Sessiz azınlığa sesli kutlama

Ayşen GÜR
Haberin Devamı

Dini bayramlar seçim döneminde önemli bir rol oynuyor.

Bu yıl Kurban Bayramı'nda birçok aday seçmenlere lokum, şeker dağıttı, kurban kesilen yerlere gitti, bayram namazını büyük camilerde kıldı.

Ardından Paskalya geldi. Geçen pazar paskalyayı kutlayan İstanbullu en geniş Hıristiyan cemaat Ermeniler'di.

Geçen seçimlerde görülmeyen bir şey oldu; bütün partiler, Ermeni cemaatinin bayramını kutlamak için birbiriyle yarıştı. Megafonla mahalle aralarında Paskalya'yı kutlayanlar, kilise çıkışında yumurta dağıtanlar...
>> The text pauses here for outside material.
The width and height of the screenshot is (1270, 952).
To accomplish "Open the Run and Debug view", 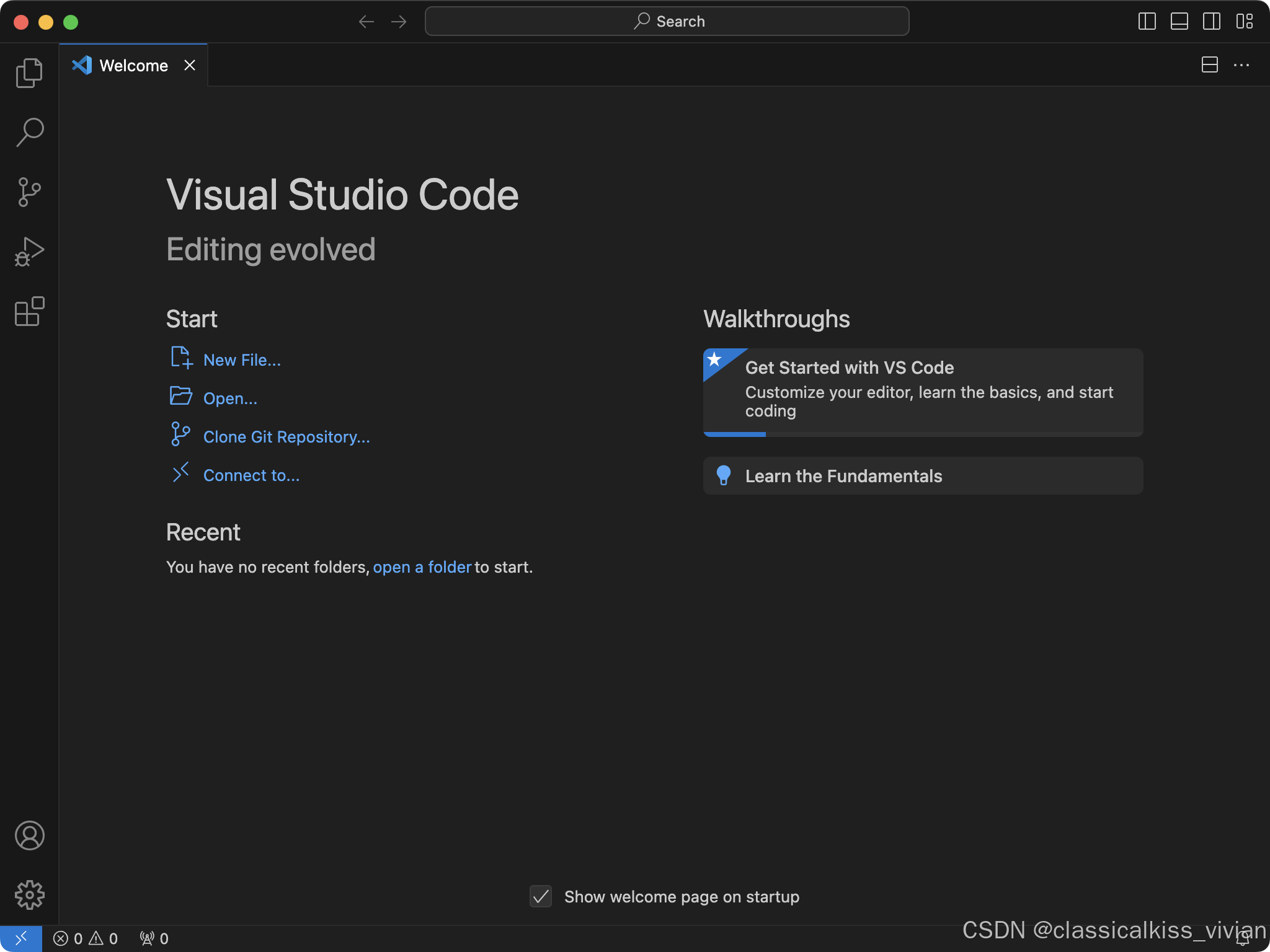I will coord(29,252).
Belediye meclislerine 15'ten fazla Ermeni aday gösterildi. Onları aday gösteren partiler de geniş bir yelpaze oluşturuyor:

ANAP Adalar, Bakırköy ve Şişli'de, FP İl Genel Meclisi için, DYP Adalar, Bakırköy ve Şişli'de, DSP Bakırköy ve Şişli'de, CHP Bakırköy, Şişli ve Zeytinburnu'nda, ÖDP Bakırköy'de.
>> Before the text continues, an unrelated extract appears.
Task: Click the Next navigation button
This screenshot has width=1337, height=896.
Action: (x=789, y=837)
Bunlar yalnız benim bildiklerim.

Ama bütün partiler Ermeni seçmenlere özel bir önem vermeye çalışiyor.

Ermeni cemaati de partilerin bu ilgisinden yararlanarak onlara en büyük sorununu iletme imkanı buldu:

Vakıf mallarına el konması sorununu.

Bu meseleyi, artık yavaş yavaş gayrimüslim azınlıklar dışındaki genel kamuoyu da öğrenmeye başladı:

1936'da bütün vakıflardan mallarının listesi istenir. Beyannameler verilir. 1974'de Yargıtay Hukuk Genel Kurulu azınlık vakıflarıyla ilgili olarak inanılmaz bir karar verir:

‘‘1936 Beyannamesinde belirtilmeyen mallar sonradan edinilemez!’’

Böylece azınlık vakıfları 1936'dan sonra sahip olduğu, bir kısmını satın aldığı, büyük bir bölümünü ise kendi cemaatinden kişilerin bağışı ve vasiyetiyle edindiği gayrimenkulleri ‘‘eski sahiplerine’’ geri vermek mecburiyetiyle karşı karşıya kalır.
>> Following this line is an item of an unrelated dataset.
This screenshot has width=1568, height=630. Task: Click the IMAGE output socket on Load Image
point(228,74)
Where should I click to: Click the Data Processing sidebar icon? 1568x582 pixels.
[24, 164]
Hazine ve Vakıflar bu tür binalar, arsalar için tek tek dava açar.

İşte bu davalar sonuçlanıyor, vakıfların 1936'dan sonra edindiği mallar neredeyse bedava olarak ellerinden alınıyor. Çoğu da eski sahip bulunamadığından devletin eline geçiyor.

Yargıtay Hukuk Genel Kurulu, bu kararı alırken azınlıkları ‘‘Türk olmayan’’, yani ‘‘yabancı’’ diye nitelemiş. Yabancı vakıflar Türkiye'de mal edinemiyor.

Azınlıklar yabancı mı?

Hepsi Türkiye Cumhuriyeti vatandaşı, başka bir ülkenin de vatandaşı değiller. Kurdukları vakıflar nasıl ‘‘yabancı’’ olabilir?

İşte bu seçimde bütün partilere anlatılan haksız uygulamanın özü bu.

Partiler ne yapabilir, bilemem. Ama politikacıların ve halkın böyle bir sorun hakkında bilgi sahibi olması bence en önemli adım:

Arkası mutlaka gelir, bu sorun çözülür, diye düşünüyorum.